Back when she was a freshman out of Lafayette, La., Hemphill started 63 games and batted .309 while leading the team in home runs and RBIs, but also drew 57 free passes. Coaches had to get her to swing a little more at pitches near, but not necessarily in the strike zone, to better establish the power threat in the middle of the lineup.
In 2019, she led the Crimson Tide with a .375 batting average and 72 hits, while also setting single-season school records with 26 home runs and 84 RBIs. The former tied the SEC record and the latter led the NCAA.
Yet Hemphill wasn’t named a first-team All-American.
There should have been outrage. Seriously, could you imagine that happening in baseball? Or the equivalent in football?
Hemphill didn’t say a negative word about it.
“She’s not someone who gloats about her awards, gloat about how good she is,” Cornell said. “She’s amazing.
“I always tell her ‘You’re so good,’ and she’s like ‘Nah. I’m all right.’ She’s not conceited whatsoever.
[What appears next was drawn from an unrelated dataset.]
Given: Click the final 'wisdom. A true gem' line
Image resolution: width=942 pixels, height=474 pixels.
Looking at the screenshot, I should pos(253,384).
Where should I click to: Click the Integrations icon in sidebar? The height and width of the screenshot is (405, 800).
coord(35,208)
I’ve never met a more modest person.“
Hemphill wasn’t hitting like she normally does during this past abbreviated season, with a .290 average, two home runs and 10 RBIs when it was called after 22 games.
But when you understand why it all makes perfect sense.
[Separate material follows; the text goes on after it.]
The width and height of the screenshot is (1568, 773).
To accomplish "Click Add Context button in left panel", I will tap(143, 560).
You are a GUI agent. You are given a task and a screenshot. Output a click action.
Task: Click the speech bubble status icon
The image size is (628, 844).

At the beginning of the season, Alabama didn’t have an established catcher. Abby Doerr’s early enrollment was held up and Karla Hice was dealing with an injury that would eventually lead to retiring from the game.
Hemphill got behind the plate, where the team needed her. She had played the position in high school and as a freshman was the starting catcher during Alexis Osorio's perfect game against Coastal Carolina (she also hit a three-run home run in the game).
During Alabama’s second weekend of the new season, facing USF on Valentine’s Day at the St. Pete/Clearwater Elite Invitational, Hemphill took a foul-tip to her glove hand. An inning later, she mentioned in the dugout that her hand still hurt – a lot.
Hemphill had broken the tip of her finger. She’s kept playing, just like she had with other injuries, including her back, shoulder and ankle. Her team needed her in the everyday lineup.
“Never complained about it,” Murphy said.
Go back to that WCWS appearance, where Alabama got to within one game of reaching the finals, and Hemphill might have had the most memorable moment of the Crimson Tide’s entire postseason run.
In the regional finale between Alabama and Arizona State, the Crimson Tide fell behind 5-0 in the fourth inning, and the proud Sun Devils were not only playing with desperation to avoid elimination, but had the momentum.
That is until the fifth inning.
With one out, Merris Schroder started the rally with a solo home run to right. Then Elissa Brown singled to left, KB Sides reached on an infield hit and Kaylee Tow drew a walk, to bring up Hemphill.
The Sun Devils should have walked her and conceded the run.
“I almost threw up I was so excited,” said Cornell, who with the thunderous grand slam was off the hook after giving up the five runs.
Fouts, who came in and eventually got the win, as Alabama pulled out a 9-8 victory, calls it her favorite moment in softball – and she gets asked a lot.
“I have to tell them that, because one, it’s Bailey, and she’s so clutch,” Fouts said. “When I think of Bailey’s name, I think of clutch. When she comes up in those big-time moments people expect that because it happens all the time.”
With the win, Hemphill had reached base in 34 straight games and was two home runs shy of Kelly Kretschman's single-season home run record. She tied the mark during the Super Regional series against Texas, and became Alabama's single-season home run and RBI leader by hitting a three-run home run against Florida in the World Series.
They were all great moments, and Hemphill does admit “The grand slam was pretty cool too,” but none define her career.
“Personally, the thing I’m proudest of is the type of person I’ve become since coming to Alabama,” she said. “I give my coaches and teammates a lot of credit in helping me develop into the type of person I am.”
“They really taught me how to be a better person outside of just being an athlete.”
That’s what the NCAA Woman of the Year Award should be about.